Patrimonio en extinción

11:16 Fran Ibáñez Gea 0 Comments





A tenor de lo acontecido, la fragilidad de nuestro patrimonio está expuesta a cualquier desastre. Nada es infranqueable a las inclemencias o desaciertos. La falta de rigor y medios puede ser detonante simulado de un mal presagio. Una nube de humo, polvo y ceniza anunciaba la destrucción de la catedral de Notre Dame sobre el cielo de París.

La vileza con la que parte, administrativa o civil, de nuestra sociedad responde ante la cultura, en un boicot al compromiso maquillado por la propia admiración de los monumentos, es uno de los peores males que nos gobiernan. La ignorancia vuelve a destellar con su miseria. Y ha sido, irónicamente, durante su restauración cuando las llamas tuvieron lugar. Existen los errores humanos. Un fallo lo tiene cualquiera. Pero ningún fallo es justificado en algunas y muy delicadas ocasiones. Protocolos de seguridad por simpatía con el afectado, debieron cumplirse con extrema cautela y así hoy yo no estaría escribiendo sobre esto, detonante suficiente como para hablar de la precaria atención que reciben los tesoros artísticos que la historia nos ha legado a lo ancho y largo del mundo. 

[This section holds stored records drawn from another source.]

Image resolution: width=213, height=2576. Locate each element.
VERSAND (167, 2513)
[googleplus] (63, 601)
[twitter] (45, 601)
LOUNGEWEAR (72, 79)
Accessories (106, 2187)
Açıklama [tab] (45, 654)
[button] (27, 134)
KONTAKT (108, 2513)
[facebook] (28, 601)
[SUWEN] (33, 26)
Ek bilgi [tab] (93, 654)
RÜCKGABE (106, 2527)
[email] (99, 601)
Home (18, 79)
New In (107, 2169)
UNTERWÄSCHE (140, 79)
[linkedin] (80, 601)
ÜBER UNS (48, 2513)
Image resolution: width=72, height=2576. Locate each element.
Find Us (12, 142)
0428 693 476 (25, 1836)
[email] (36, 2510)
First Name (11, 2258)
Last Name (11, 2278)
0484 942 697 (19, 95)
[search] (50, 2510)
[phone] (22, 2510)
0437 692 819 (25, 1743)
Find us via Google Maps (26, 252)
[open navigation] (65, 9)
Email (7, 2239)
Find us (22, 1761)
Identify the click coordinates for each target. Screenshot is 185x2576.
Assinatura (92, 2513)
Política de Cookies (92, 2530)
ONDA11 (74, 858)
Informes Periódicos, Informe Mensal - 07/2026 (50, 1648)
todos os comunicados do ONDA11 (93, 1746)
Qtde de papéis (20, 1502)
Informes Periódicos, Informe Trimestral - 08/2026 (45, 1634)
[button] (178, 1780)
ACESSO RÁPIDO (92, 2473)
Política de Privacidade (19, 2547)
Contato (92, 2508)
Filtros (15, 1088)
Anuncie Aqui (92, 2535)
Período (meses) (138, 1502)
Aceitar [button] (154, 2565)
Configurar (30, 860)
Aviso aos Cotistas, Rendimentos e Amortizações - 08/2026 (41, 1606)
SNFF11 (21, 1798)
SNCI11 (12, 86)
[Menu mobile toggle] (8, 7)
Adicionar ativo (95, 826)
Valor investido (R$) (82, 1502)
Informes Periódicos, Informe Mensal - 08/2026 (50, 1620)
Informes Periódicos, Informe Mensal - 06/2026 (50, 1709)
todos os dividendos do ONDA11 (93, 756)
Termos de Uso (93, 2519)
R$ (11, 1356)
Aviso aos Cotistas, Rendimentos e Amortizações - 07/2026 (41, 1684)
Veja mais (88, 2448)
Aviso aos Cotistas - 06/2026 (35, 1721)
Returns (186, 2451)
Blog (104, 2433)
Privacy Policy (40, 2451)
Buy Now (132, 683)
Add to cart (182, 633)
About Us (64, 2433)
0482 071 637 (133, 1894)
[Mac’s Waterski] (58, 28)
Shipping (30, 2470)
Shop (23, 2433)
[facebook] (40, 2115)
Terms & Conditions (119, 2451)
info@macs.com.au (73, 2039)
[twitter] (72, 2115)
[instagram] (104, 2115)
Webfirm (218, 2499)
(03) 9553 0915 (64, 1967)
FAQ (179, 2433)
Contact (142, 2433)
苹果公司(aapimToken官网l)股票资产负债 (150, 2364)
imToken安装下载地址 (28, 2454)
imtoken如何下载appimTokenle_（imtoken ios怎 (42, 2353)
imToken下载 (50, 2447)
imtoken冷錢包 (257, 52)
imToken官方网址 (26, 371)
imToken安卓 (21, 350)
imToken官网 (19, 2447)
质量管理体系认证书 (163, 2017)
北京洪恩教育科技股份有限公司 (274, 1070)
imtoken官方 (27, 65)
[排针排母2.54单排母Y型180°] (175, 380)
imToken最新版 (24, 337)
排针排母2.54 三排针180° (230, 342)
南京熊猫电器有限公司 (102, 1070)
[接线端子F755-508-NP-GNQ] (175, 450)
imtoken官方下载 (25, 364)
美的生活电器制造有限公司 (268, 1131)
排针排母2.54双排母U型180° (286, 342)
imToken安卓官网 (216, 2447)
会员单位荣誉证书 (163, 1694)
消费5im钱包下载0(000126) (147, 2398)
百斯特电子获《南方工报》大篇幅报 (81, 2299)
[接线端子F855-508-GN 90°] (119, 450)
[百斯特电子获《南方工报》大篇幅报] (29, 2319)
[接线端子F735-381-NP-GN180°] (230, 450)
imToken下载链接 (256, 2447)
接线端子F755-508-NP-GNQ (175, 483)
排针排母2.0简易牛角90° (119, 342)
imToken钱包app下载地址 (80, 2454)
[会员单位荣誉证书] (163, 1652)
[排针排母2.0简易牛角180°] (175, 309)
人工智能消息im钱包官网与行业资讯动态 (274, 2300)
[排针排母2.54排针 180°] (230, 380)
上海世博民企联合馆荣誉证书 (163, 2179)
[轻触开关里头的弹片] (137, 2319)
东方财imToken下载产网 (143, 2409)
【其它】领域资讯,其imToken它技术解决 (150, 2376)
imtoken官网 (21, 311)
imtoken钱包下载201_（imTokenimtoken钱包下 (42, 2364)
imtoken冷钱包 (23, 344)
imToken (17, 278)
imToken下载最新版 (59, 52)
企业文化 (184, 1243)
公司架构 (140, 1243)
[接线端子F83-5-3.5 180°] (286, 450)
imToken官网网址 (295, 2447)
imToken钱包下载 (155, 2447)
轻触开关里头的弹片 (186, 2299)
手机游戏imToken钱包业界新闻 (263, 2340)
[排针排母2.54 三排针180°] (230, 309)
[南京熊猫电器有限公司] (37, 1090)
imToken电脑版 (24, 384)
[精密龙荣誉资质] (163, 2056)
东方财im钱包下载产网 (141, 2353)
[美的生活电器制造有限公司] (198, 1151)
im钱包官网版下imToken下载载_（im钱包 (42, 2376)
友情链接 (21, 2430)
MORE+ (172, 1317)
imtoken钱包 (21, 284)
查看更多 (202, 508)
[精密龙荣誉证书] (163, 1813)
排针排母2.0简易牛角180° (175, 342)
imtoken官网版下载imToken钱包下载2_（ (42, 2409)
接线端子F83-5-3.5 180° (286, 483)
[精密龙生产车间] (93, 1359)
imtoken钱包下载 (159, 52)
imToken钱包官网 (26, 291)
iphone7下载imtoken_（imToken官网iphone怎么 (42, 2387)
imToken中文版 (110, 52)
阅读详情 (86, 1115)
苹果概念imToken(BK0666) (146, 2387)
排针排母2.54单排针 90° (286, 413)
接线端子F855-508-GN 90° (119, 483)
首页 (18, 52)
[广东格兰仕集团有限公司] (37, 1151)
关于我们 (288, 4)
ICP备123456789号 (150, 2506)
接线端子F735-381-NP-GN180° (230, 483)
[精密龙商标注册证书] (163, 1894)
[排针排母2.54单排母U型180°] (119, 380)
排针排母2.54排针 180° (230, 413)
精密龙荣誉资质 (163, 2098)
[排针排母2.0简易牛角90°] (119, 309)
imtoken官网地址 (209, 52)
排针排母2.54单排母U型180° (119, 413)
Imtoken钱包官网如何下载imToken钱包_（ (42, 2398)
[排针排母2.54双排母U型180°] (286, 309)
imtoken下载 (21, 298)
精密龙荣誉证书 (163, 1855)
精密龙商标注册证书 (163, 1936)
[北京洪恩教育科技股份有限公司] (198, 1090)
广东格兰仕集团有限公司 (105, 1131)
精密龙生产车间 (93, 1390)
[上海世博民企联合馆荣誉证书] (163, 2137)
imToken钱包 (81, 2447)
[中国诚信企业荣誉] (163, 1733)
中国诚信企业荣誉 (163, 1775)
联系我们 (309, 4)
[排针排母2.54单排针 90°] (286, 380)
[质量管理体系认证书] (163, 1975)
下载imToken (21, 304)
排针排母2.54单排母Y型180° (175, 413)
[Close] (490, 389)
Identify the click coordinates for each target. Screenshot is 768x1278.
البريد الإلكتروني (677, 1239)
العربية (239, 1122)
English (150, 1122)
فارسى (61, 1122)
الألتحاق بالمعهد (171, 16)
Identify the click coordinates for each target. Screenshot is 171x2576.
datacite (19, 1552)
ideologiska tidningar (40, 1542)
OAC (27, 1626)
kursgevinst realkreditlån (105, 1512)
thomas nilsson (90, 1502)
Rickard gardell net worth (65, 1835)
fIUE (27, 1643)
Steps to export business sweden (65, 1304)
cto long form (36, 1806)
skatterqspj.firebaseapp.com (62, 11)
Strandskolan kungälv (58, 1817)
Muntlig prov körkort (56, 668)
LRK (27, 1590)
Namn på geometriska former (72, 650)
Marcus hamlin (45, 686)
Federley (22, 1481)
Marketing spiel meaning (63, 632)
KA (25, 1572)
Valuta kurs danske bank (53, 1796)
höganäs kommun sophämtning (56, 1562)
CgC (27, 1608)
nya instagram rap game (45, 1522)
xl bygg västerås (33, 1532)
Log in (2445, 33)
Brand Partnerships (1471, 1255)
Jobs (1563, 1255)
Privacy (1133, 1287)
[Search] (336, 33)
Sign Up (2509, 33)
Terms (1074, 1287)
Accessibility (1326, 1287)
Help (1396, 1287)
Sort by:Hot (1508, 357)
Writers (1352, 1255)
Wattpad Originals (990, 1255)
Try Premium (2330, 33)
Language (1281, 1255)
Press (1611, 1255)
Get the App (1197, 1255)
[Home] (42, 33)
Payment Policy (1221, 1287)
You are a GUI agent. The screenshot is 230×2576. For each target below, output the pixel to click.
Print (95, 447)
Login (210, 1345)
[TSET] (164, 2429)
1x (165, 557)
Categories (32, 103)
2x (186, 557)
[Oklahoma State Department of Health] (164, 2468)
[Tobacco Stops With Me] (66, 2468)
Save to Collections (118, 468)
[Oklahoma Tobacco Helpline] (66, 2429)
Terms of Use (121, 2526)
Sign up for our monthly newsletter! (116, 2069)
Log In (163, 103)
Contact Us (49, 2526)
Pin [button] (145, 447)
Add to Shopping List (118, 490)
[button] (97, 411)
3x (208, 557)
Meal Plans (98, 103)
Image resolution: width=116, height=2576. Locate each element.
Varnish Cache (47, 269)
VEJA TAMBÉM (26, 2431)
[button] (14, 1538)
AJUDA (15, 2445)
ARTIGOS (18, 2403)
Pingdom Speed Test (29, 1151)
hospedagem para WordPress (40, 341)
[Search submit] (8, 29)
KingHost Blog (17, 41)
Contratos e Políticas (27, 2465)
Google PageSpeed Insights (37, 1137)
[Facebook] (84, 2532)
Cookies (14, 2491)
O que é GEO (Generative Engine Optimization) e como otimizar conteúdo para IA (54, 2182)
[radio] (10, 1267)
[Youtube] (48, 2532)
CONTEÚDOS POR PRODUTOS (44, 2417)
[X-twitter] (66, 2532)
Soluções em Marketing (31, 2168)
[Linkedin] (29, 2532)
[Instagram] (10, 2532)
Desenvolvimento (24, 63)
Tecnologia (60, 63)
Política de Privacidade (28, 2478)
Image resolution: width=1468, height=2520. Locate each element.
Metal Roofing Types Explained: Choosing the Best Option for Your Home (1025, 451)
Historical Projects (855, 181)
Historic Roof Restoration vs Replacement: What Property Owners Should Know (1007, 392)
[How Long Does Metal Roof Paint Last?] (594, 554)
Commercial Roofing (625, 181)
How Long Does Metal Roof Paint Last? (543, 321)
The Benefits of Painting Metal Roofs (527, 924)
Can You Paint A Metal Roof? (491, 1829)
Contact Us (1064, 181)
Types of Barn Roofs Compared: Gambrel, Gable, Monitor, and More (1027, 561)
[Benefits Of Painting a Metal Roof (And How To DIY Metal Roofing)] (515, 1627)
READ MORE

Notre Dame, brazo fuerte de Francia, vio desangrarse París en plena revolución a toque de guillotina; al Papa Pío VII consagrar como emperador a Napoleón; reyes coronados y enterrados; ser custodia de la corona de espinas de cristo y la túnica de San Luís; incluso ser hogar del jorobado más entrañable, a la sazón de Víctor Hugo (ahí, presagio de lo ocurrido, sí la salva de las llamas) Ni los nazis la doblegaron. Y hoy, en días de calma y serenidad salta la chispa en un inesperado incendio que devasta la catedral. Ante la conmoción, el mundo entero arropa y financia una íntegra reconstrucción, los millonarios abanderan la noble causa para que este mal día sea una anécdota que no atraviese el futuro. Si ese ánimo por amor al arte y a la patria no fuese a posteriori, el Sena no recogería las lágrimas de sus paisanos. Servirá de golpe de efecto para proteger con mayor ahínco las obras patrimoniales que en desuso o en desobediencia con la obligación, esta sociedad relega al olvido y confía en que lo que siempre ha estado siga estando, como si el tiempo osara en el capricho de bendecirlos.

Si el gobierno de Nasser no hubiera cumplido con su deber de proteger Abu Simbel de la subida del Nilo, pidiendo ayuda internacional, otra gran obra de la humanidad habría desaparecido. Si Brasil hubiera sido competente con su Museo Nacional, las llamas no habrían calcinado la casi totalidad de su colección. Si la ignorancia más abrupta no fuera un peligro inmediato para los que  no pueden protegerse por sí mismos, hoy, la Palmira de Zenobia no habría sido arrasada por el Estado Islámico. La cara actual del Coliseo no es casualidad, ni tampoco el desbordado quehacer por proteger el vasto número de palacetes y reliquias italianas en orfandad. En la misma cuerda penden todos estos fracasos humanos para con su patrimonio.

En tierra propia, si las Cuevas de Altamira o la Alhambra de Granada no precisaran de la atención y cuidado exquisito para su conservación, nada de eso seguiría en pie. Si el gobierno de la república, en agosto del 36, en un evidente sálvese quien pueda, no hubiera hecho una Junta de protección para el patrimonio y no hubiera empaquetado el Museo del Prado y puesto en camino de refugios más seguros, hoy España tendría menos razones para sentirse orgullosa. No sería la primera vez que Las Meninas estarían en jaque. Cuando casualmente un incendio devoró el antiguo Alcázar Real de Madrid, ellas ya estaban desalojadas. 

Berlín, Dresde, Colonia, Budapest, Guernika, Varsovia, Manila, Rótterdam, Alepo, Beirut o Bagdad han conocido el desastre de la devastación y la entera destrucción. Sus rostros sintieron la herida que anoche desangró París. No podemos dejar al azar la vida de los monumentos, no debemos permitir su deterioro ni abandono. No hay que esperar a que se incendien ocho siglos para darnos cuenta de la riqueza que perdemos. La extinción es unilateralmente la consecuencia de nuestra negligencia. Que no quede un vacío asistencial, que exista un compromiso más fructífero y una atención gubernamental con la calidad suficiente a las exigencias requeridas. Que el público general se involucre, empatice y conozca este legado. Sólo de esta manera no volverá a haber otra Notre Dame en llamas.